### Task details
Using the entries below, copy exactly each line from the line with "This screenshot has height=378, width=883." up to and including the line with "Screen dimensions: 900x1000", with every picture left out.

### Entries shown

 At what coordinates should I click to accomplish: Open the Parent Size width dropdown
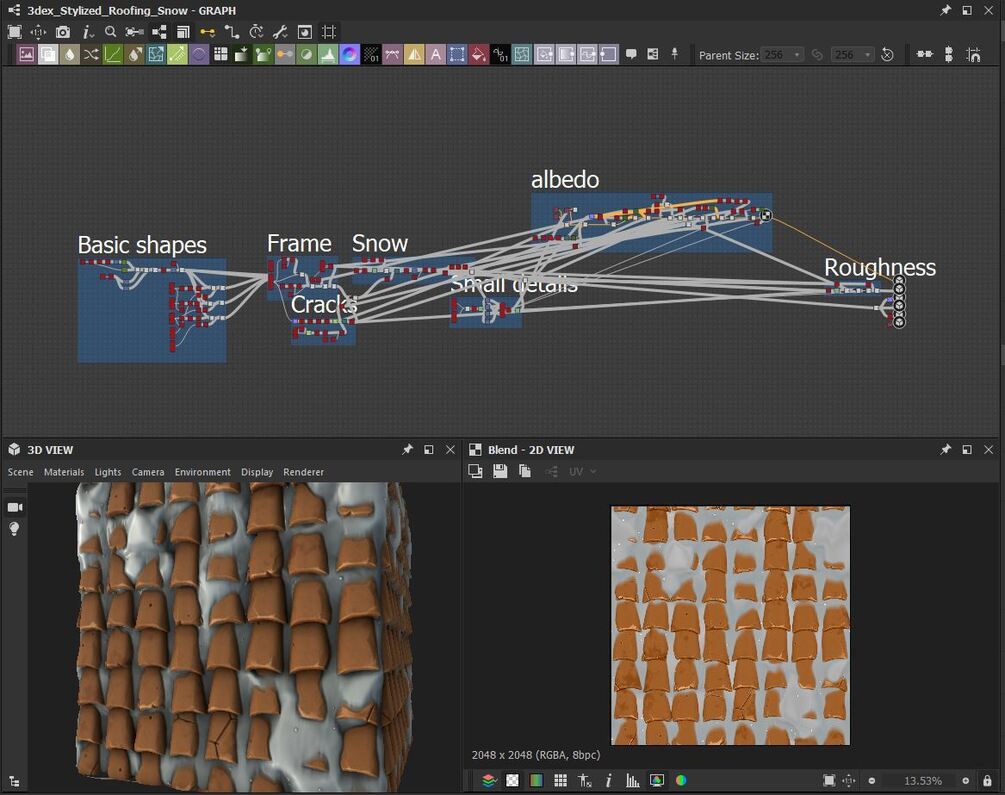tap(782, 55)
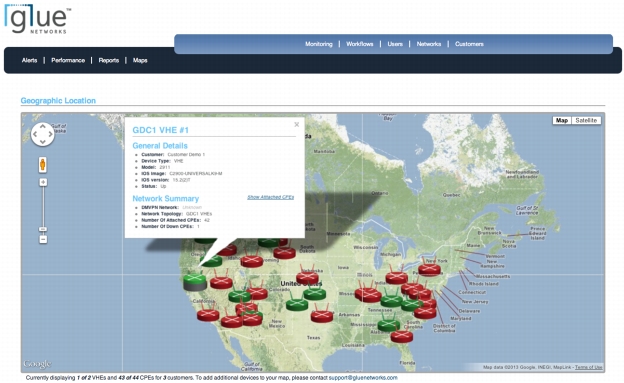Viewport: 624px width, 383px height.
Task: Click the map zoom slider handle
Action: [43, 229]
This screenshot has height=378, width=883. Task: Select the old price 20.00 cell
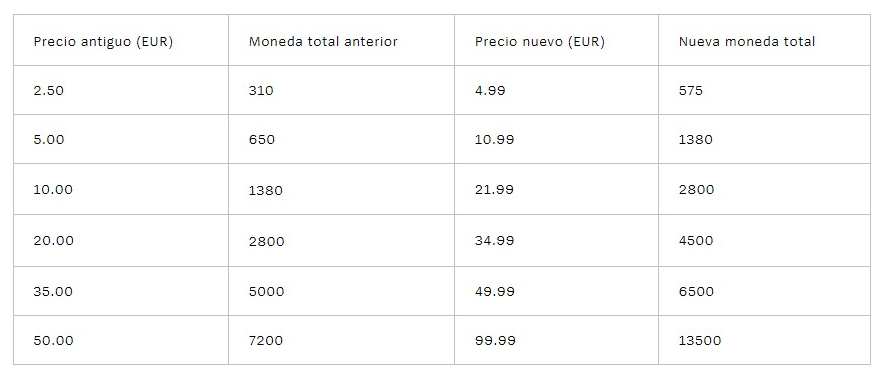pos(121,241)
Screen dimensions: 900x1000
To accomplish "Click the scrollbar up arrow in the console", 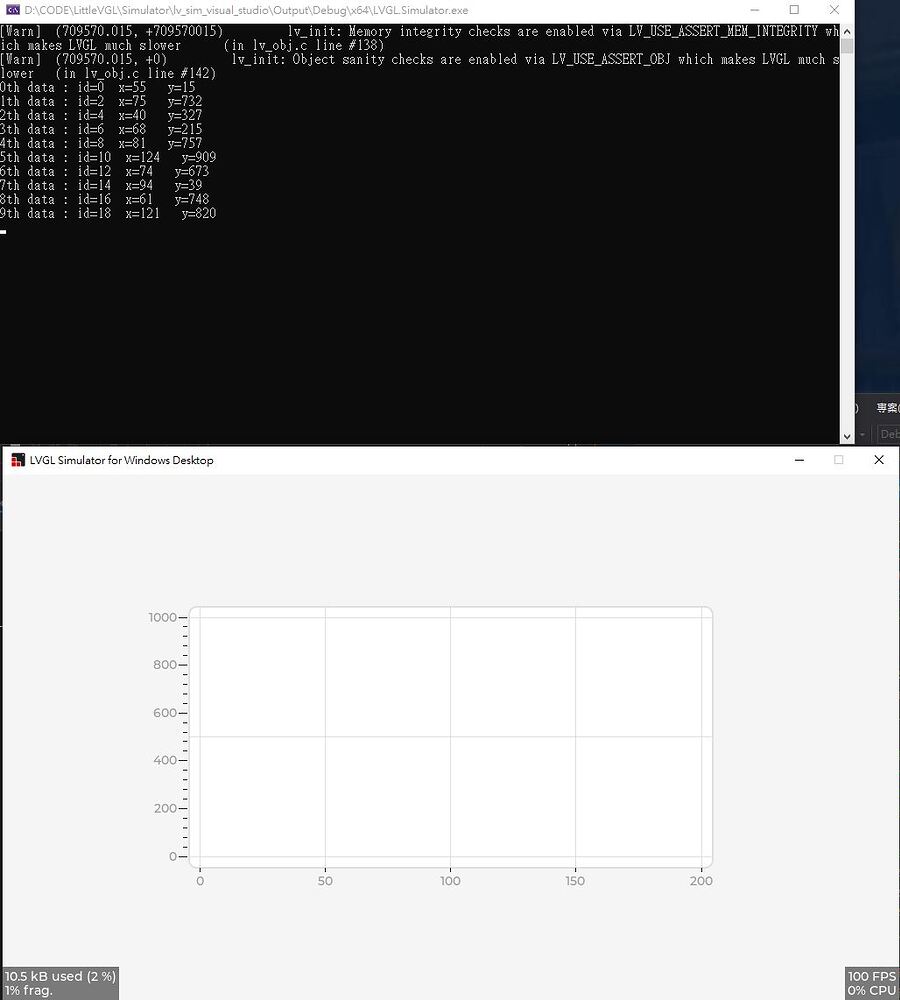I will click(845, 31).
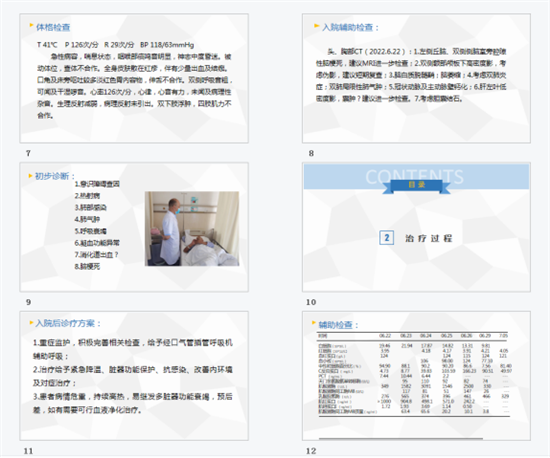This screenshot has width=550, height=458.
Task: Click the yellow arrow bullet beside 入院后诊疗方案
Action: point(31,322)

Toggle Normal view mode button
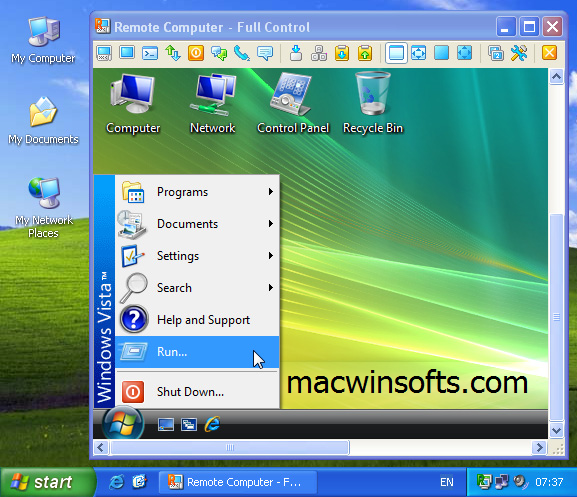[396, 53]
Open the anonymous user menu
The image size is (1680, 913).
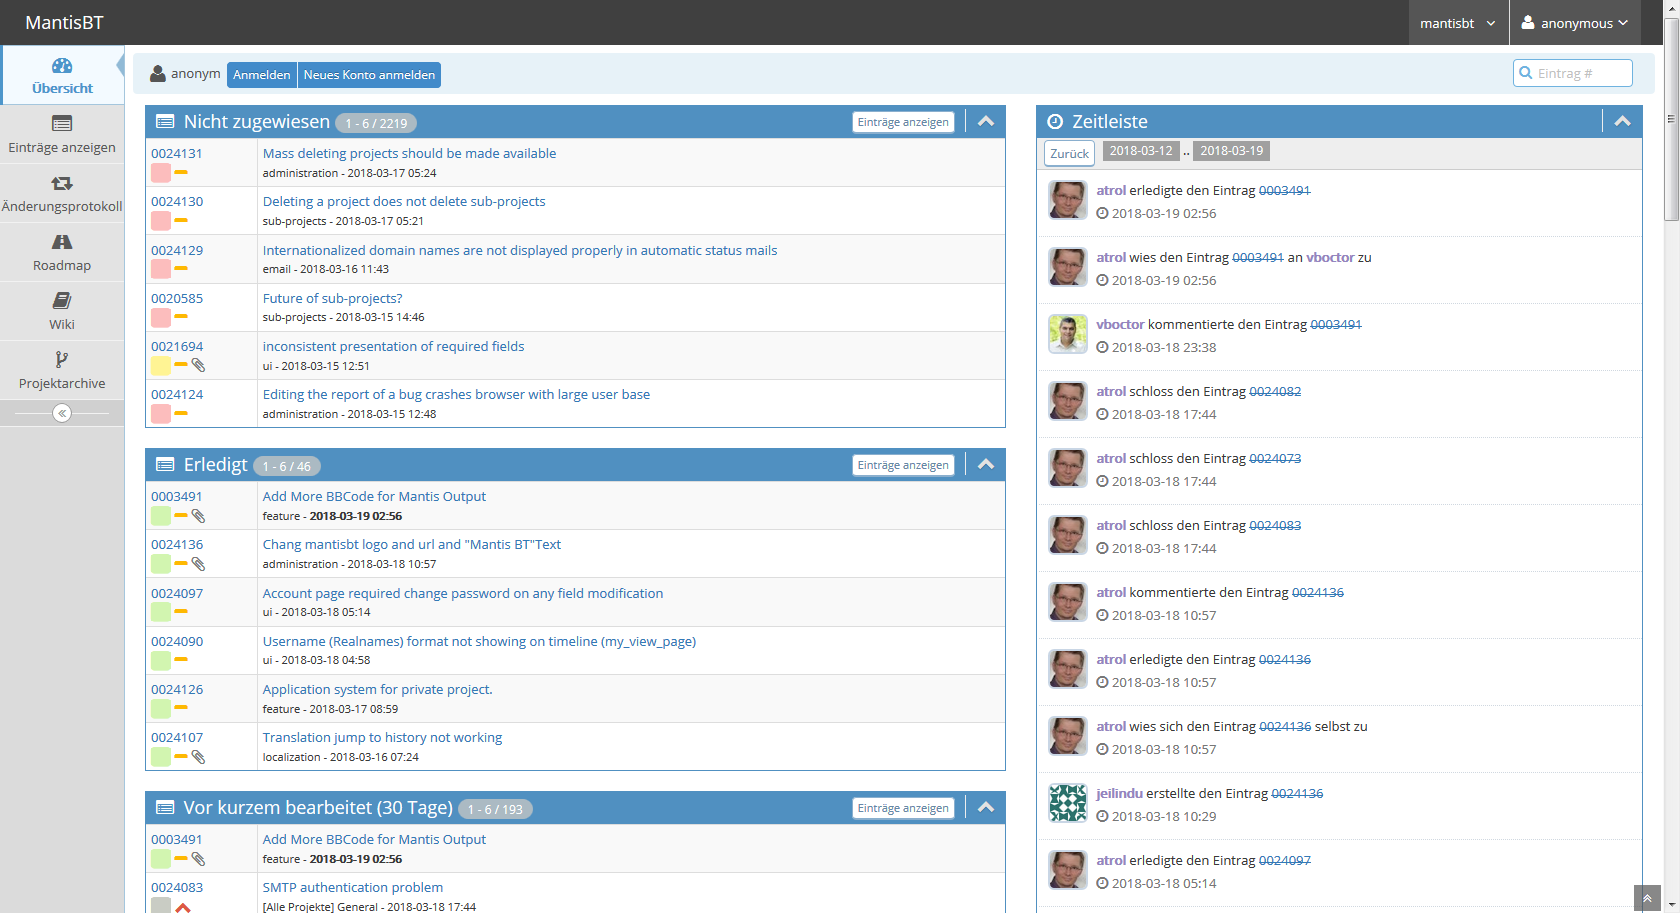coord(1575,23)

### Problem solution
This screenshot has height=378, width=883. Task: Select the old price 20.00 cell
pos(121,241)
Screen dimensions: 900x1000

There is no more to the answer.